Appendix: DNS and TLS Automation

Incident Hook

A service works through a raw load balancer IP, but the real hostname fails during rollout. DNS still points at the wrong target, HTTPS is missing or expired, and the incident looks like an application bug. Time is wasted debugging pods while the actual failure sits at the edge. Production ingress needs automated DNS and automated certificate issuance together.

Why This Appendix Exists

The main course keeps early chapters focused on platform safety and GitOps. This appendix explains the edge automation layer used by the SafeOps platform:

  • external-dns manages DNS records from cluster state
  • cert-manager issues certificates through Cloudflare DNS-01
  • Traefik ingresses reference the production issuer and TLS hosts

This is not a separate core chapter because ingress is not the center of the course.

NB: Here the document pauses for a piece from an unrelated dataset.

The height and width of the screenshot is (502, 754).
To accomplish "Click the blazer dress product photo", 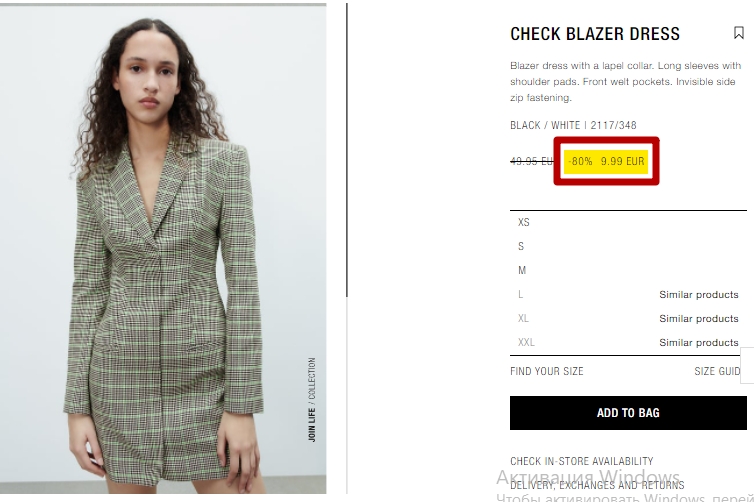I will pos(163,249).
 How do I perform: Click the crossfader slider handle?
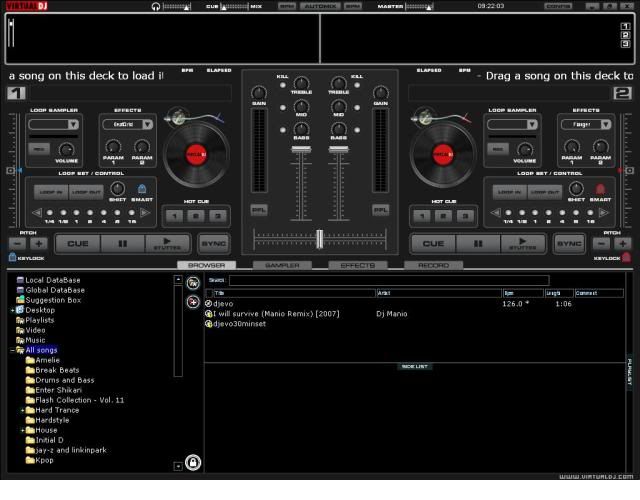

It is a supporting production capability you will rely on once the platform is running.

SafeOps Baseline

In the current SafeOps implementation:

  • Traefik is the ingress controller.
  • external-dns runs in the cert-manager namespace and syncs records for the target domain.
  • cert-manager manages ClusterIssuer objects for Let’s Encrypt staging and production.
  • ingresses request certificates by referencing the issuer and TLS hostnames.
  • Cloudflare API token secret is the shared dependency for both DNS and certificate issuance.

Investigation Snapshots

Here is the DNS/TLS GitOps bundle used in the SafeOps system.

DNS and TLS GitOps bundle

Snippet unavailable during this build.

Here is the external-dns release used to synchronize DNS records.

external-dns release

Snippet unavailable during this build.

Here are the ClusterIssuer objects used for Let’s Encrypt staging and production.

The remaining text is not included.